As a course text, I would compliment it with other writings that talk about the cultural and theoretical context of the urban environment. This book is a great addition. Good work Jenkins!
- This project is a very valuable idea but is spoiled by careless inaccuracies and missing information. The idea of comparing city figure-ground maps at the same scale is something of great interest to architects and urban designers. It is too bad that so many of the plans are filled with graphical errors, thereby casting doubt on many of the other drawings. Mr Jenkins writes in the introduction of the importance of going to original sources for accurate information and data, but clearly has not done so in many cases. For example the map of Bath in England shows the street running straight across the park in front of the Royal Crescent, when anyone who has ever studied this marvellous place knows that the road follows the oval shape of the buildings. The footprints of the buildings around the Royal Circus and Crescent by the Wood father and son are inaccurately drawn in relation to their depth, and most significantly, the property lines and garden walls are omitted from the drawings.

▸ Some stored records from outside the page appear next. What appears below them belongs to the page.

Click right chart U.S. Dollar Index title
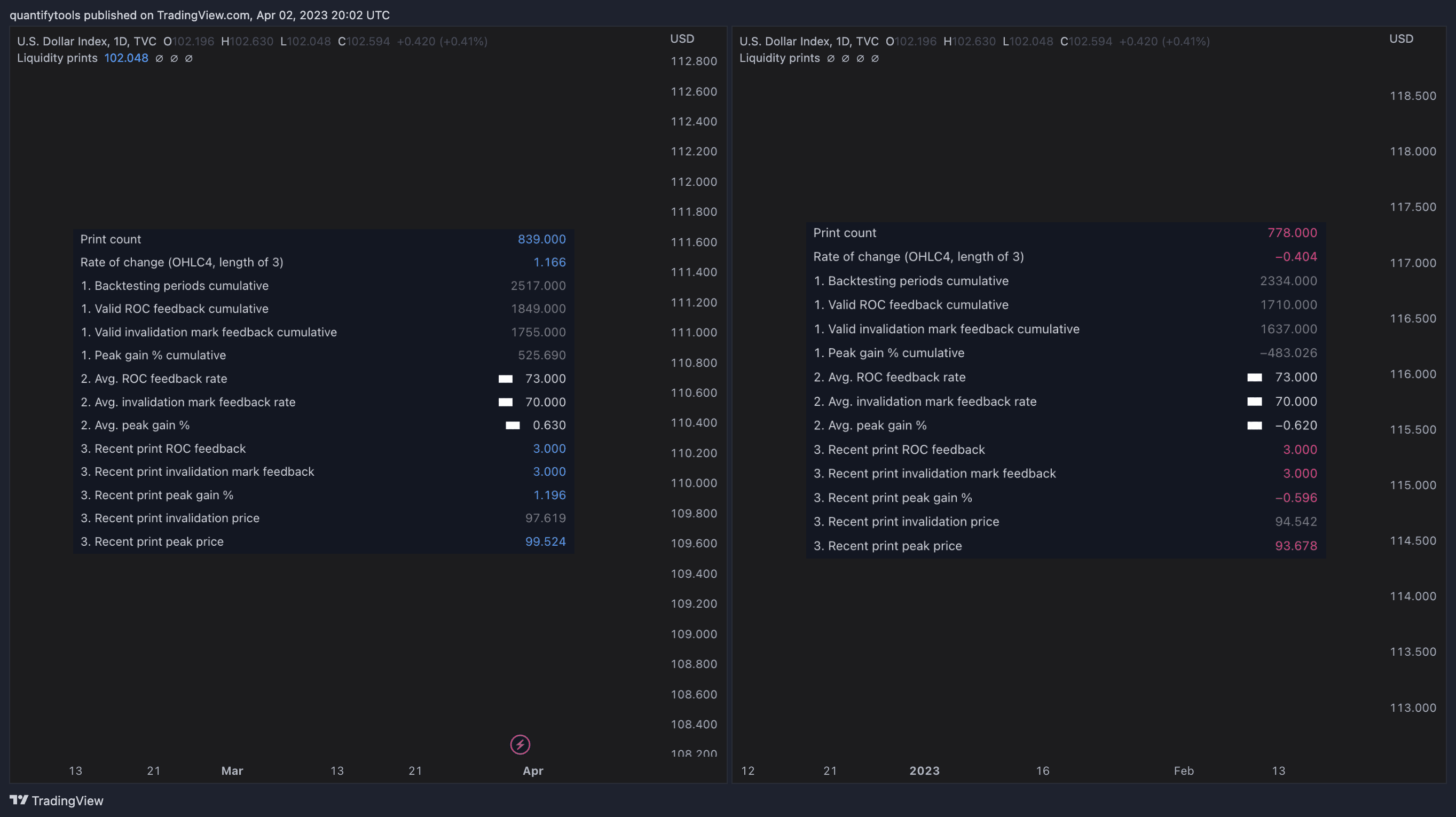 (x=809, y=41)
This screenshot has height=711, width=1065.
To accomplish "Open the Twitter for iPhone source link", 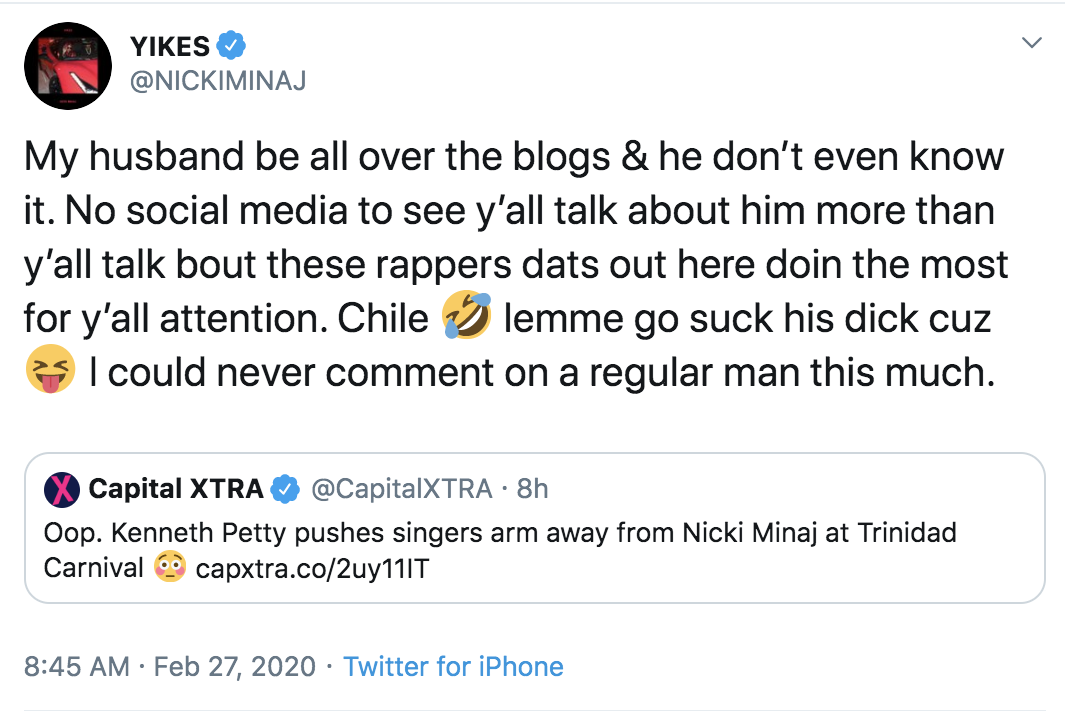I will tap(453, 666).
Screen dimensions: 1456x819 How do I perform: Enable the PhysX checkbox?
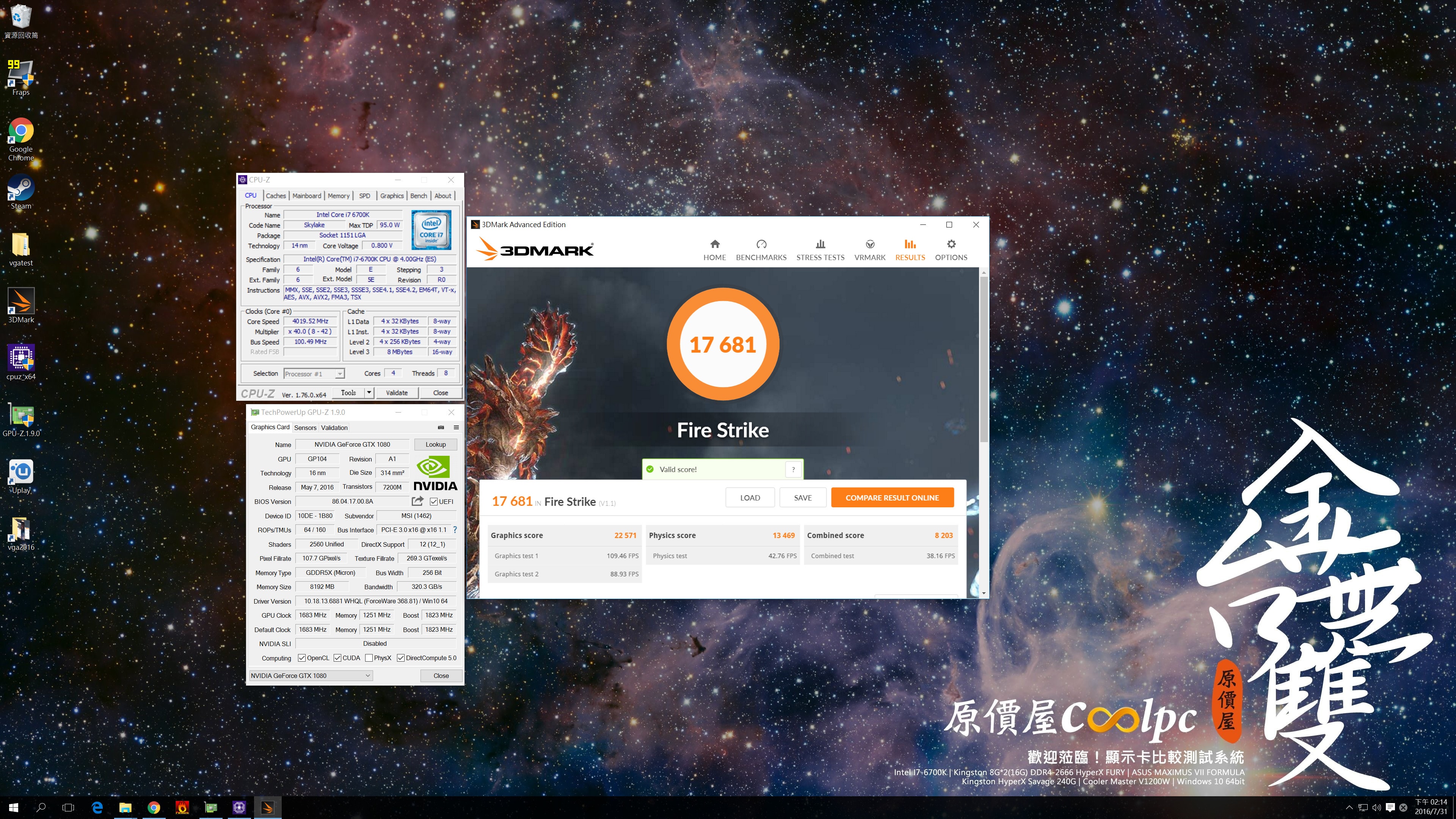pos(369,657)
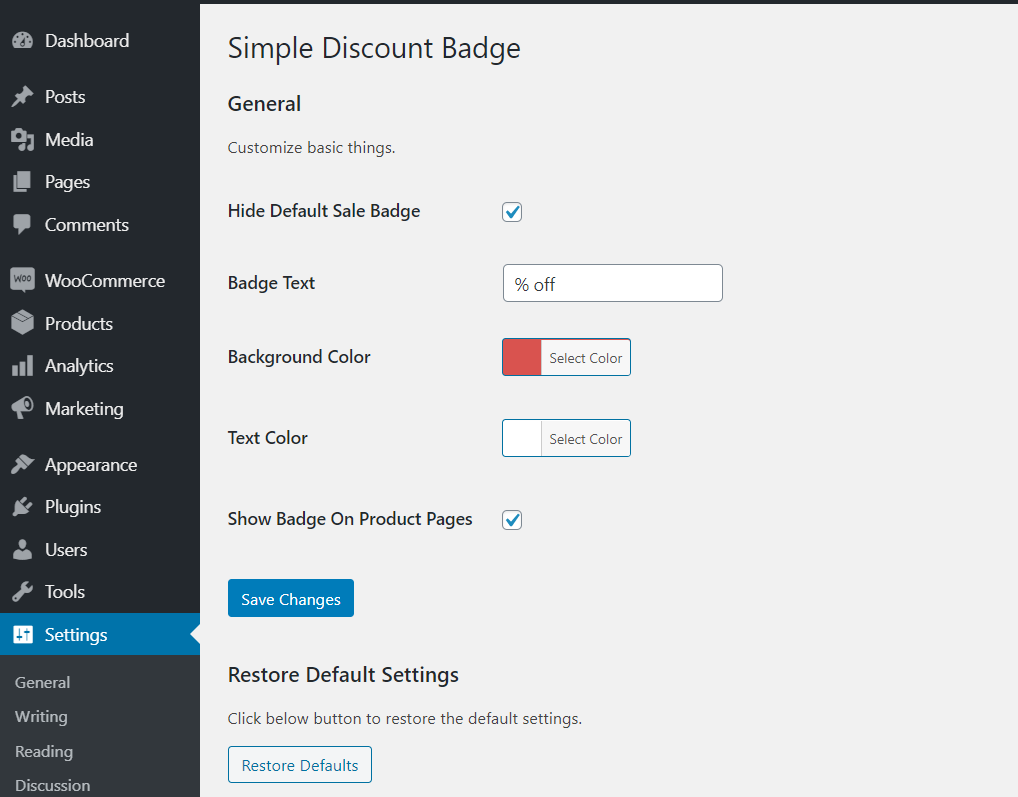Click the Comments speech bubble icon
The height and width of the screenshot is (797, 1018).
click(x=22, y=225)
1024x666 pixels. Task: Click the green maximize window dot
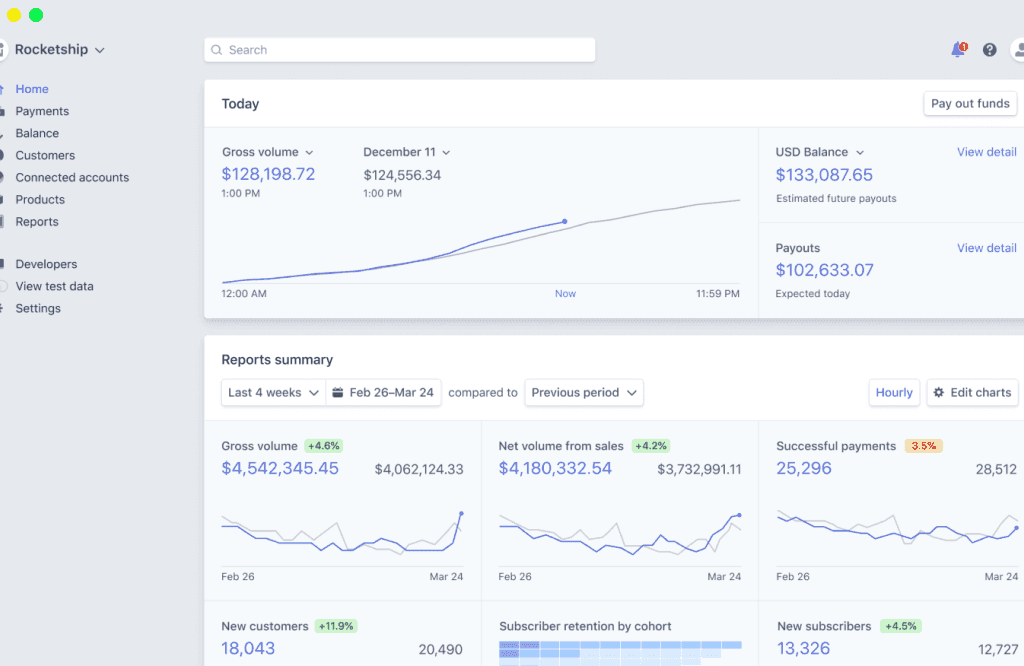pyautogui.click(x=36, y=15)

This latter item is a consistent flaw in the whole book because the dimensions of the lot, or parcel lines are of enormous significance in understanding the scale and grain of an urban fabric. Knowing the dimensions of the individual parcel widths is a key to understanding the pattern of a city's building typologies and measuring facts such as residential density, for example.
San Francisco North of Market blocks have a typical block dimension of 150 x 100 varas (Spanish land measurements) that translate into 412.5' x 275' with a 2:3 ratio of width to length. Portland Oregon has a 200' x 200' block dimension that is the smallest of any US city.
If this book ever gets revised it would be valuable if all these drawings were corrected and verified.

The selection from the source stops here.